Les récits du XVIIIe siècle sont particulièrement marqués par l’opposition entre la réalité et la fiction, qui est au fondement même des genres narratifs.
I Les récits de fiction au XVIIIe siècle
1 Le goût de la fiction
Repère
Mot cléHéritier du roman espagnol, le roman picaresque raconte les aventures d’un vagabond, le picaro, qui va de ville en ville pour tenter de sortir de sa condition.
Certains genres romanesques apparus aux siècles précédents perdurent au XVIIIe siècle. C’est le cas du roman picaresque, par exemple chez Lesage (Histoire de Gil Blas de Santillane, 1715-1735). Quant au roman d’analyse, initié par Madame de La Fayette avec La Princesse de Clèves (1678), il se consacre à l’étude de la psychologie humaine, comme chez Prévost (Histoire du chevalier Des Grieux et de Manon Lescaut, 1731), Rousseau (Julie ou la Nouvelle Héloïse, 1761) ou Laclos (Les Liaisons dangereuses, 1782).

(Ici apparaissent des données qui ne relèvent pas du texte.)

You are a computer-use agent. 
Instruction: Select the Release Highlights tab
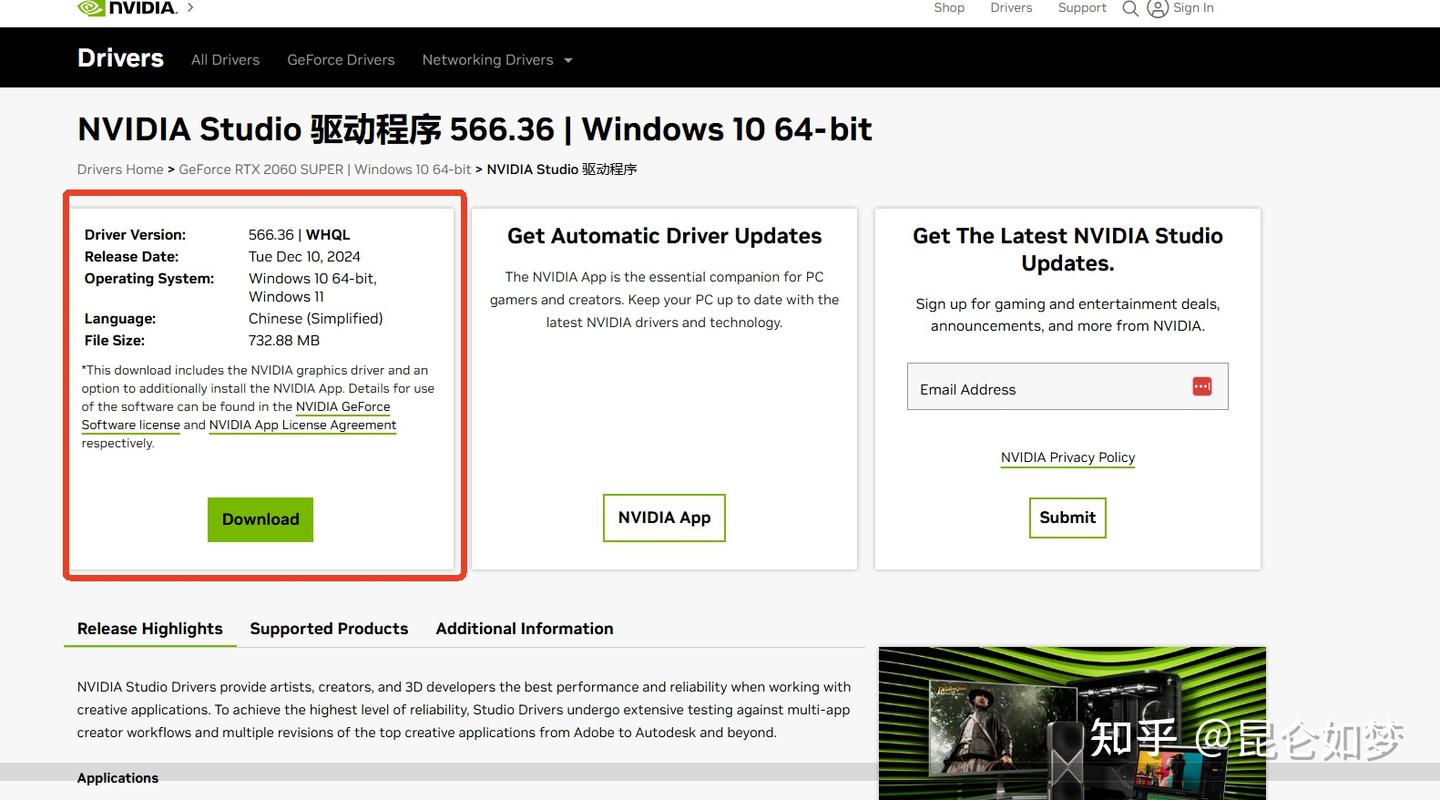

Mais le siècle des Lumières voit aussi apparaître de nouveaux types de récits, tels que le conte oriental au succès grandissant (Les Mille et Une Nuits sont traduites en français pour la première fois par Galland en 1704). Voltaire le met au service de la philosophie des Lumières en inventant le genre du conte philosophique (Zadig est publié en 1747, Candide en 1759).
Sur le même principe, les romans philosophiques, tels que les Lettres persanes de Montesquieu (1721), abordent des enjeux politiques ou religieux par l’intermédiaire de la fiction.
2 Une critique du romanesque
Mais ce goût pour la fiction s’accompagne paradoxalement d’une méfiance envers le roman, d’où le succès d’antiromans comme Jacques le Fataliste et son maître de Diderot (publication posthume en 1796), qui jouent avec les conventions artificielles du genre et ses invraisemblances.
Pour gagner en vraisemblance et faire taire les critiques, des romanciers tentent d’effacer dans leur récit la frontière qui sépare la fiction et la réalité. Ainsi, le roman-mémoires prend l’apparence d’une autobiographie écrite par un personnage, comme dans La Vie de Marianne (1731-1741) de Marivaux ou dans Manon Lescaut (1731) de l’abbé Prévost.
De même, le roman épistolaire prétend donner à lire des lettres écrites par des personnes réelles, comme dans Julie ou la Nouvelle Héloïse de Rousseau (1761) ou dans Les Liaisons dangereuses de Laclos (1782).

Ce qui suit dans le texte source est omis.